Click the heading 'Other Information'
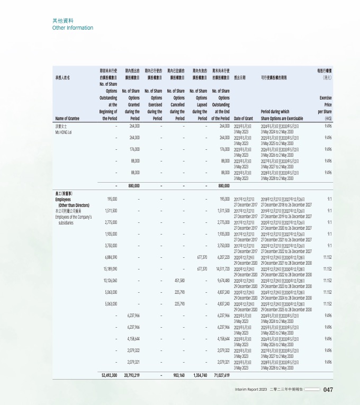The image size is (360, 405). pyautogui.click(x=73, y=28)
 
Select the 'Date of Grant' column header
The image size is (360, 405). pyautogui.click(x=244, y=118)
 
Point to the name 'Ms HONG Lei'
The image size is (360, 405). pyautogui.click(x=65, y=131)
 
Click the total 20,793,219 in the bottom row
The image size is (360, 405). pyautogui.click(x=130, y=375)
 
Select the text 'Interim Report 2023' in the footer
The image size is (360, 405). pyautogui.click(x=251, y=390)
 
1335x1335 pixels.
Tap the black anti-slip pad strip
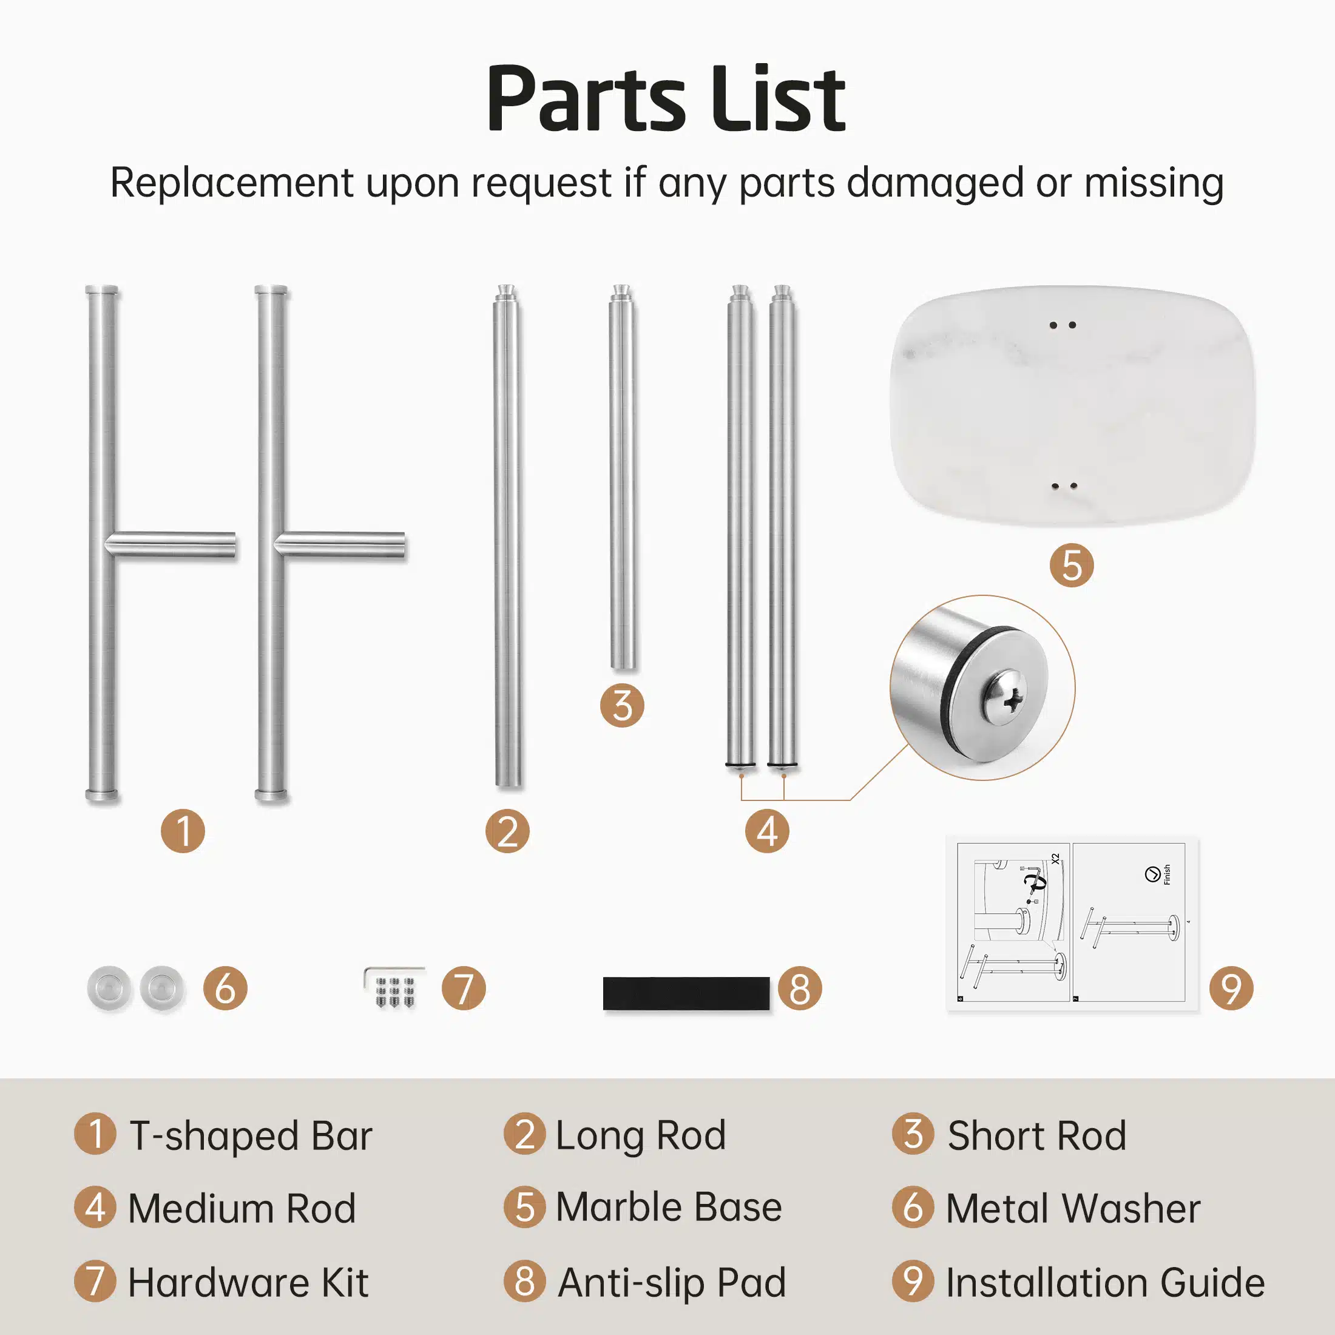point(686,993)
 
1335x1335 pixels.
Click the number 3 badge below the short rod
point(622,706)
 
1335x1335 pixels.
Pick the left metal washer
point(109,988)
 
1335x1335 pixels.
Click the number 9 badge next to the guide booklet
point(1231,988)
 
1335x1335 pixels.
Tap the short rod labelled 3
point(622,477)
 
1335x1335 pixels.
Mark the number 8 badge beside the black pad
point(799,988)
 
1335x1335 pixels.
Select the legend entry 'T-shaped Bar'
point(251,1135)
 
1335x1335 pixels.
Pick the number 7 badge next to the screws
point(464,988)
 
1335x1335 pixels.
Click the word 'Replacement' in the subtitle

- - - -

Locate each line in the data above that contains the word "short" and copy those lines out. Letter case must match.

[Solution for this problem]
Click the number 3 badge below the short rod
Tap the short rod labelled 3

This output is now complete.